Growing up in a commercial fishing family, much of my youth was spent fishing the coastal waters of Rhode Island. Working alongside my father on my uncles dragger, every day was full of wonder and excitement. Never knowing what you might see next. In my family, catching fish was always viewed as a positive thing. I was never aware of the true cost.
After high school, I started my career as a commercial fisherman, fishing offshore in the squid industry. Working at sea for 7-10 days at a time and only being home for a day between trips, fishing quickly became my life. I worked hard, I made good money and I was proud of that. But something was missing. It wasn’t anything like I remembered as a kid.
In 2008, I severely injured my hand while working on the boat and was out of work for the next 9 months. During that time I was given the opportunity to see blue sharks for the first time. With my hand in a cast, I watched as several divers interacted with the sharks. I was blown away
not only by their beauty but also by their curious and nonthreatening nature. That day would change my life forever. I fell in love, it was what I had been missing. Shortly after that I co-founded Rhode Island Shark Diving with friend and fellow shark diver, Joe Romeiro.
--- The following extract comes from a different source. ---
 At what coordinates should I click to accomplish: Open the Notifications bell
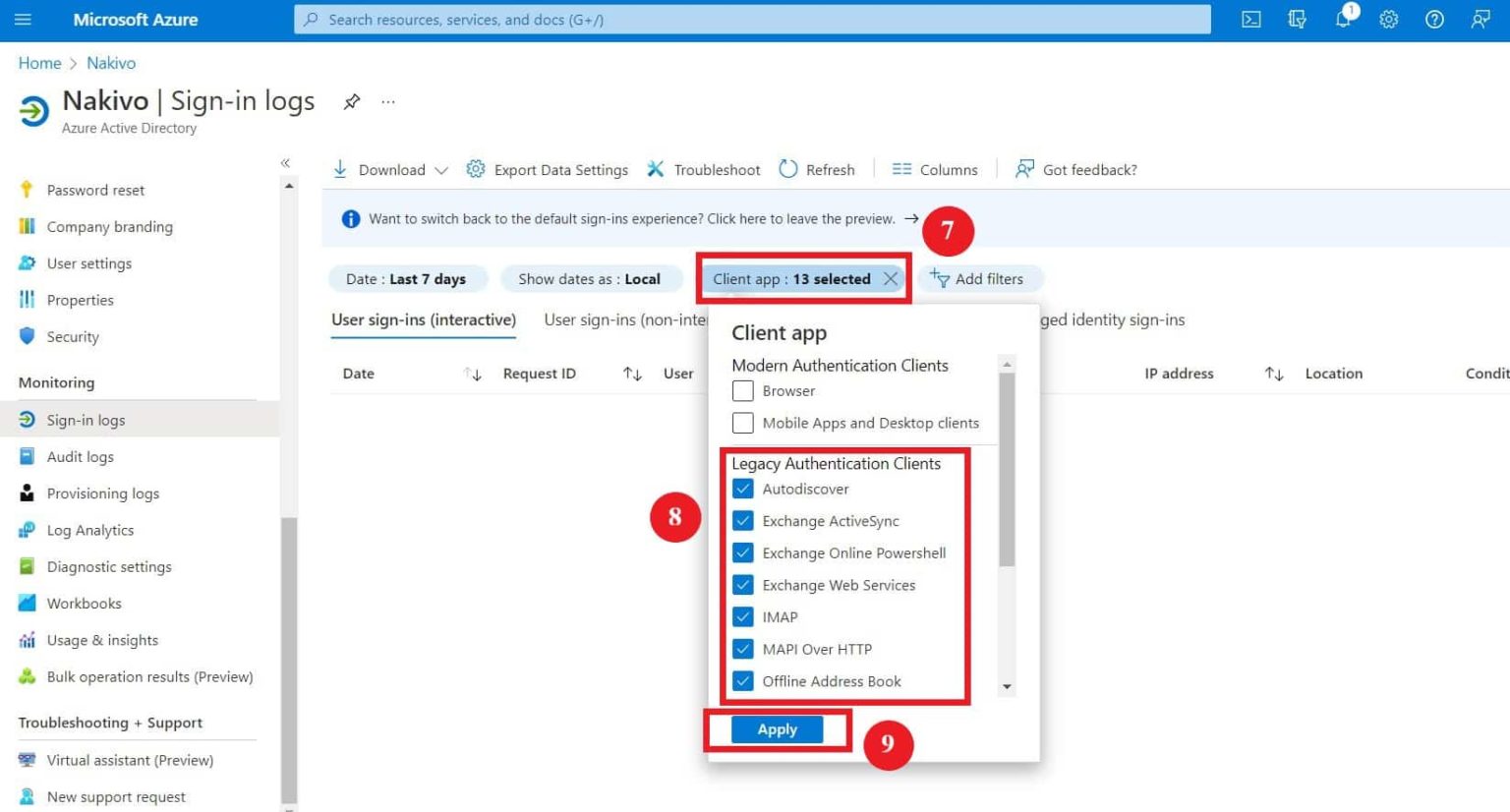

As time passed my hand healed and I returned to work on the fishing boat but things would never be the same. My experience with the sharks had changed the way I looked at fishing. Especially by catch. I had never been comfortable with the idea of animals dying that we weren’t going to save but as a fisherman you have to accept it as part of the job. Now, it became a painful daily reminder of the things that are wrong with the commercial fishing industry. So many animals killed for nothing. However, my feelings put me in a very unique position. I could now use my camera to document what I was seeing in a way that had not been done before. Being a crew member, I had up-close access that would never be given to an outsider. I was now able to show the hidden side of the fishing industry. The ugly stuff that they don’t want you to see.
I feel that it is important to remember that these images are from one person on one vessel in a single year. This only provides a tiny glimpse of the real issue. Where I was once proud to be a fisherman, now I was ashamed. In 2012, I quit fishing for good.
I now work in ecotourism, photographing sharks and teaching conservation. Summer 2018 marked the start of our 9th season running photography expeditions for Blue and Mako sharks in the emerald green waters off Rhode Island.